それに対して日本は依然として各球団がそれぞれ放映権を管理していた。
6球団が重なる部分だけを推進する。
根岸は2013年、楽天球団内での人事異動があったことを機に、PLMへの入社を決めた。
PLMはパ・リーグ6球団の共同出資によって2007年に設立され、最初は各球団からの出向者によってスタートした企業だ。
リーグ全体の収益性を上げるという同社の理念は、根岸が抱えていた思いと重なるところがあった。楽天に在籍していた当時からPLMの事業に参画していた根岸にとっては、ある意味、自然な決断だったという。
設立当初のPLMは、球団ホームページなどを一括管理することなどでの経費削減を柱にしていたが、2012年にネット配信コンテンツ「パ・リーグTV」を開始した。
根岸は入社してから、このネット配信の拡充や6球団合同イベントなどを手がけて、パ・リーグ自体の顧客を増やしていった。
その過程では“寄り合い集団”ならではの難しさも味わった。親会社の業態も、利害関係も異なる6球団共同出資という性質上、企画立案しても、結局はその壁に阻まれて推進できないプロジェクトが多かった。
「例えば、某食品会社さんとスポンサーシップを結ぼうとしても、それはロッテさんとしてはあり得ないわけです。
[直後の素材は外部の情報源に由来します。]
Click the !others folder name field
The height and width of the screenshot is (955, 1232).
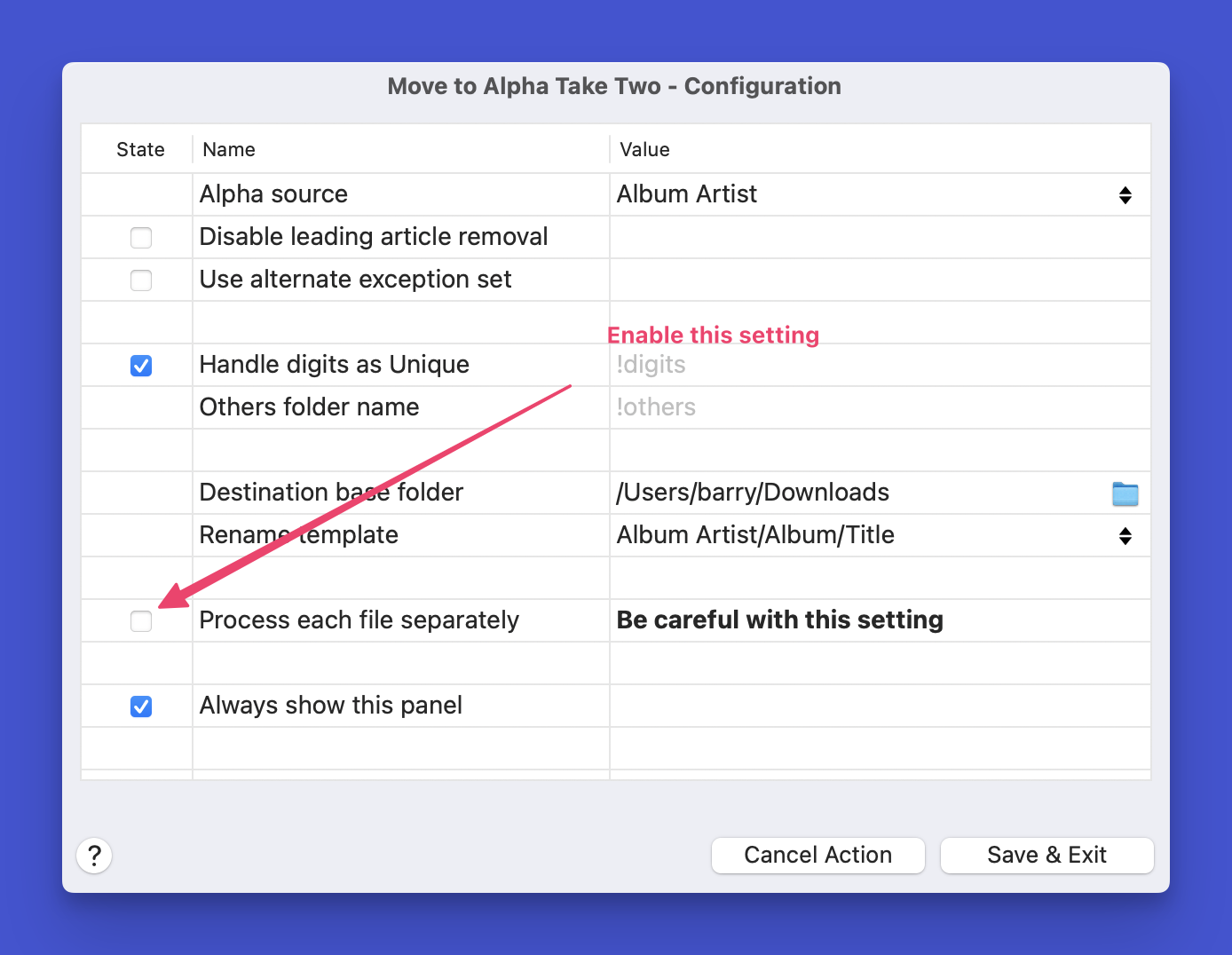coord(799,407)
他方、ソフトバンクと楽天では何かをやろうとすると必ず競合関係にありますから」
その中で根岸が見出したのは、それぞれの球団が描く6つの円が重なる部分だけを推進し、それ以外のことは「やらない」と決めることだったという。
年間売り上げは、設立当初の30倍に。
「6球団だからできること、1球団だけではできないこと。それを考えていく中で、まず『これはやらない』ということを決めていくんです。そうすると6球団の思惑が合致する部分が見えてきます。色に例えれば、各球団の色はそれぞれ全く違うわけですから、その中でなるべく全体に近い色、例えば青系を目指そうと決めるわけです。そして結果的にそれが黄色になったとしても、それはいいんです。まとまるためにまとまるのではなく、あくまで各球団の収益性を今よりも上げるために、これならまとまれそうだという部分だけをやればいい。そう考えてからやるべきことが見えてきました」
2017年には代表取締役社長となり、2018年には楽天、ソフトバンクに加えて、イギリス発のスポーツ専門ネット配信サービス「DAZN」とも配信契約をまとめた。それによって年間売り上げは50億円に達し、設立当初の30倍にもなった。
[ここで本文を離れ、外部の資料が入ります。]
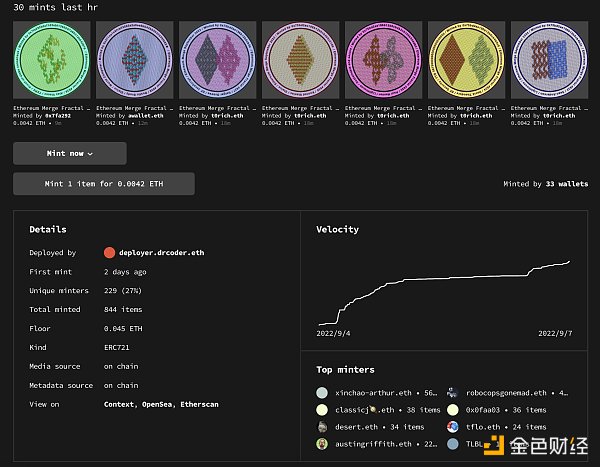Screen dimensions: 600x467
Task: Click the tflo.eth avatar icon
Action: [x=453, y=427]
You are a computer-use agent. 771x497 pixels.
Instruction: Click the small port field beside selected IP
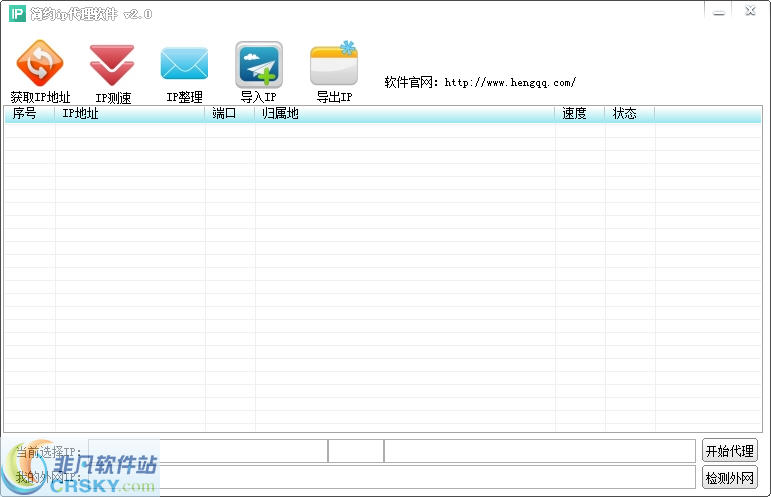(x=356, y=451)

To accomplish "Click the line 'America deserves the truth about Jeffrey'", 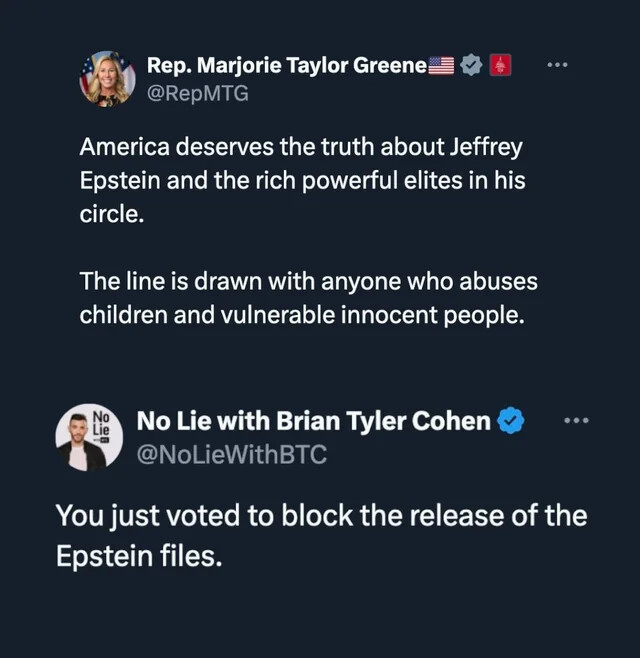I will tap(301, 147).
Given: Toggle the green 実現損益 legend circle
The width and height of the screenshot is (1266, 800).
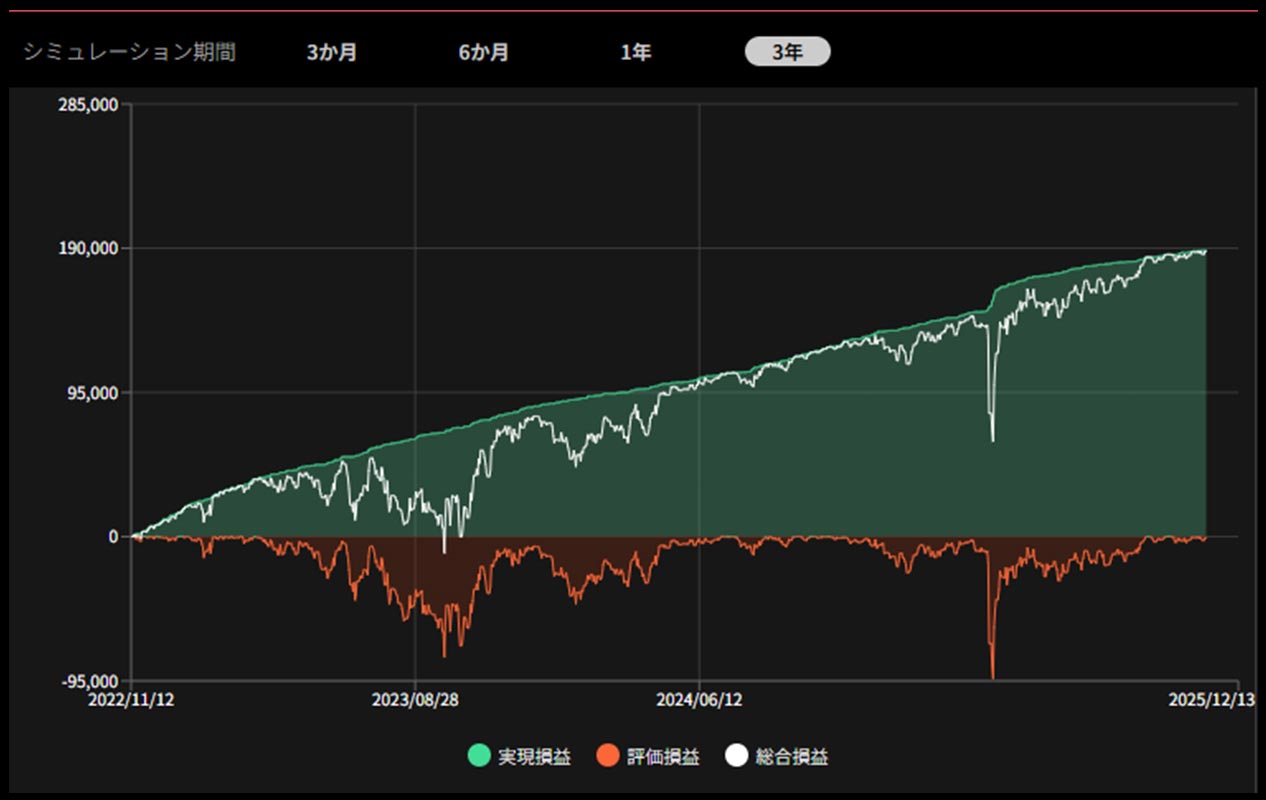Looking at the screenshot, I should pyautogui.click(x=480, y=757).
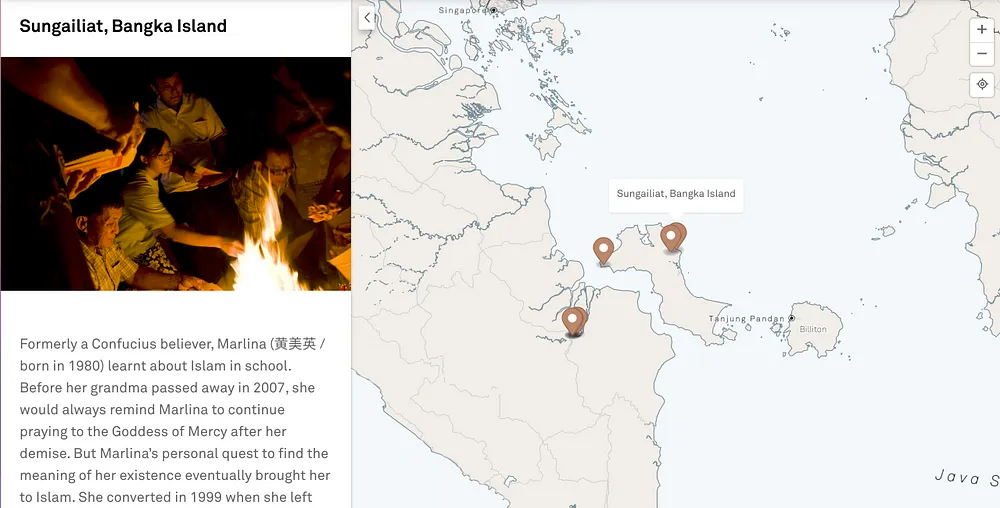Zoom in on the map
The image size is (1000, 508).
click(x=982, y=29)

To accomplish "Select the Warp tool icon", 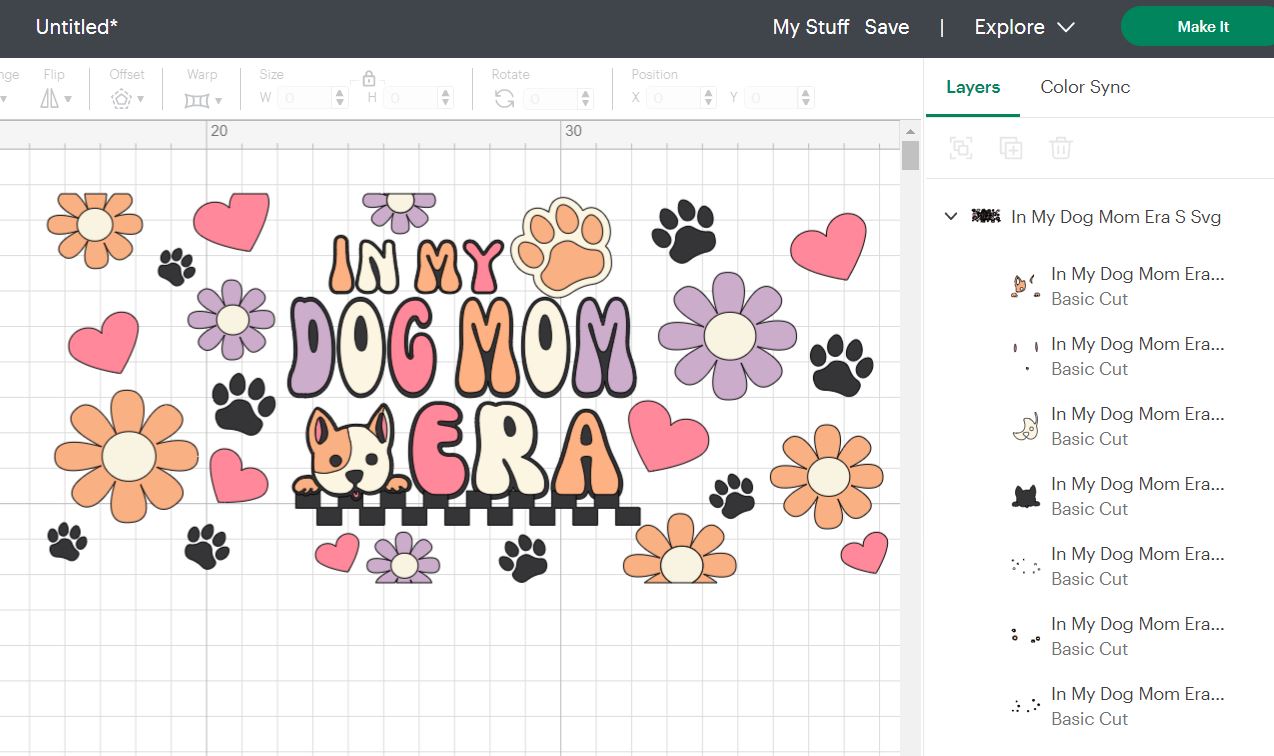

それと並行するように、パ・リーグの観客動員数はこの15年間でおよそ1.5倍に増加した。デジタル多チャンネル時代となり、民放のプロ野球中継が激減していく中での成長は、パ・リーグTVなどネット配信コンテンツが大きな影響力を持っていることの証明でもあった。
パ・リーグTVのコンテンツは有料と無料があり、軸となるのは有料のライブ配信だ。ただ、その他に勝敗以外の部分、監督や選手、コーチのストーリーやマスコット、チアなどの6球団合同企画を特集した動画を無料で提供している。そうやって贔屓の球団や勝敗だけでなく、パシフィック・リーグそのものに関心を向ける人たちを増やしていった。